I'm Oxford United's goalkeeper, and today I'll be starting my 12th season as a goalkeeper in the lower leagues. I began playing in goal as a kid for Stoke Lane, my local team in Bristol, and in 1995, when I was 13, I went to Bristol City. They released me that year because I was too small, and within a week I went over to Bristol Rovers, my boyhood club.

When I turned 16, I began a three-year apprenticeship at Rovers. This was the old system, before clubs opened academies to hothouse kids. My first wage as an apprentice was GBP42.50 a week, then GBP50 in the second year and GBP90 in the third. I was up at six every morning to get two buses across town to train. We had to clean the players' boots, the changing rooms, even the toilets. Not many players will do that today. I had to go to college, to do an A-level in leisure and tourism, in case I didn't make the grade; but at 18 I earned a one-year professional contract with Bristol Rovers, on GBP125 a week.
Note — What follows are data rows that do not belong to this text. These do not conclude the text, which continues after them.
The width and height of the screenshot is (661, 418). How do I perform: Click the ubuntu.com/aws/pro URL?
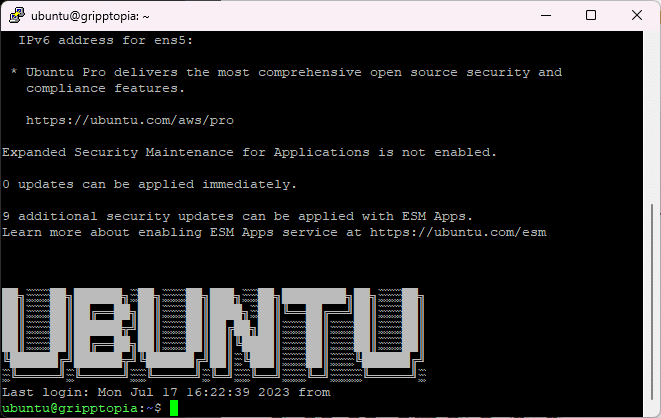(130, 120)
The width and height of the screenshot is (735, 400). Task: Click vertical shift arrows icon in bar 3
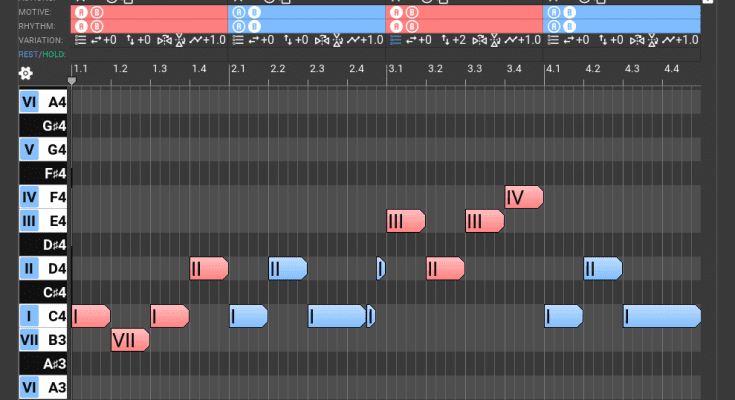pyautogui.click(x=446, y=40)
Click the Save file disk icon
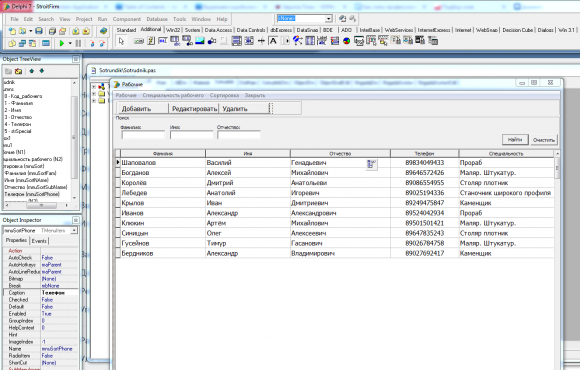 pos(39,31)
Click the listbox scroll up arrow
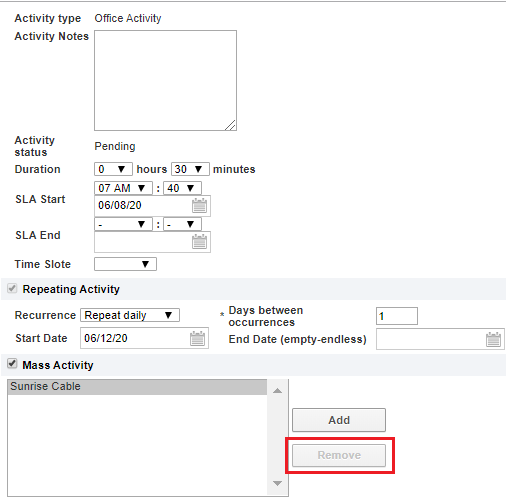Screen dimensions: 510x502 click(x=277, y=391)
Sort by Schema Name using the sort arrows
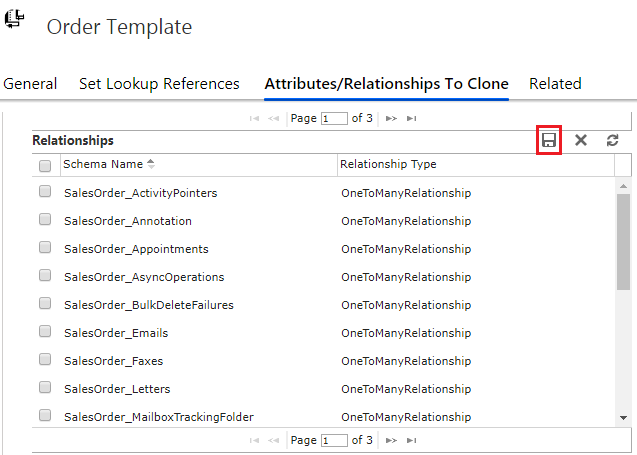 click(151, 164)
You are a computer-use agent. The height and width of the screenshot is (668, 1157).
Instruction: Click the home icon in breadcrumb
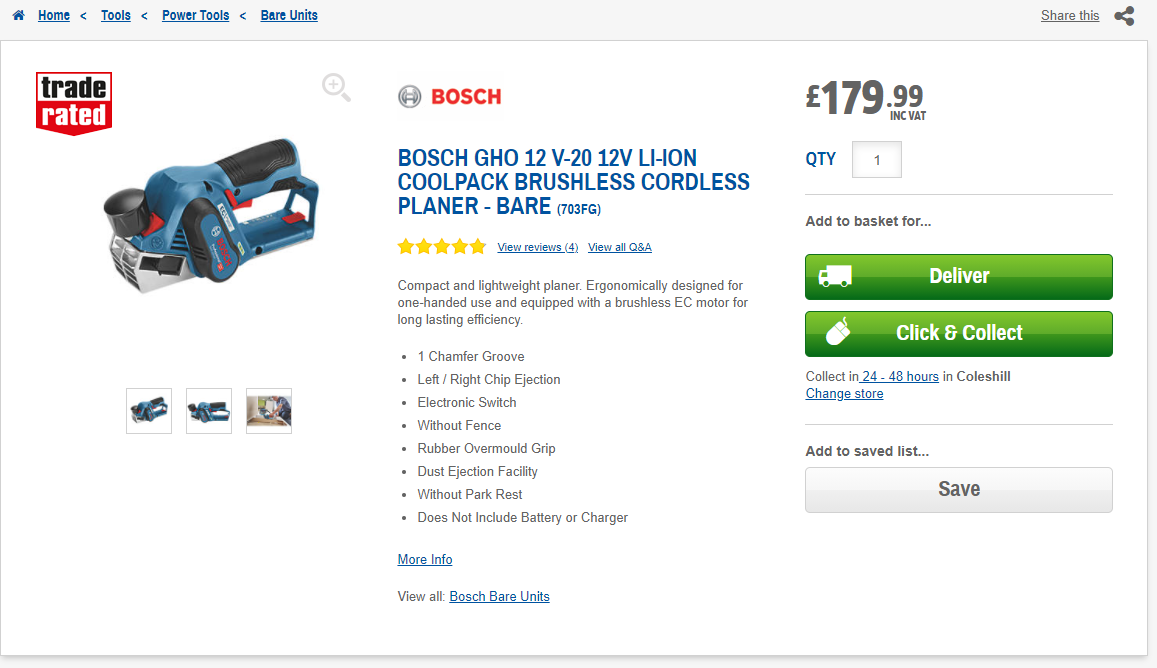pyautogui.click(x=18, y=16)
Your career does take some strange turns at this level. In that first season as a pro, I trained with the England under-18s - the likes of Jay Bothroyd [Queen's Park Rangers], Boaz Myhill [West Bromwich Albion] and Jermain Defoe [Tottenham Hotspur] - and things went well at Rovers until 2006. Then I dropped down two divisions, to Salisbury, in the Conference South; we won promotion to the Conference (National) straightaway - so I'd taken a step back to start going forward again.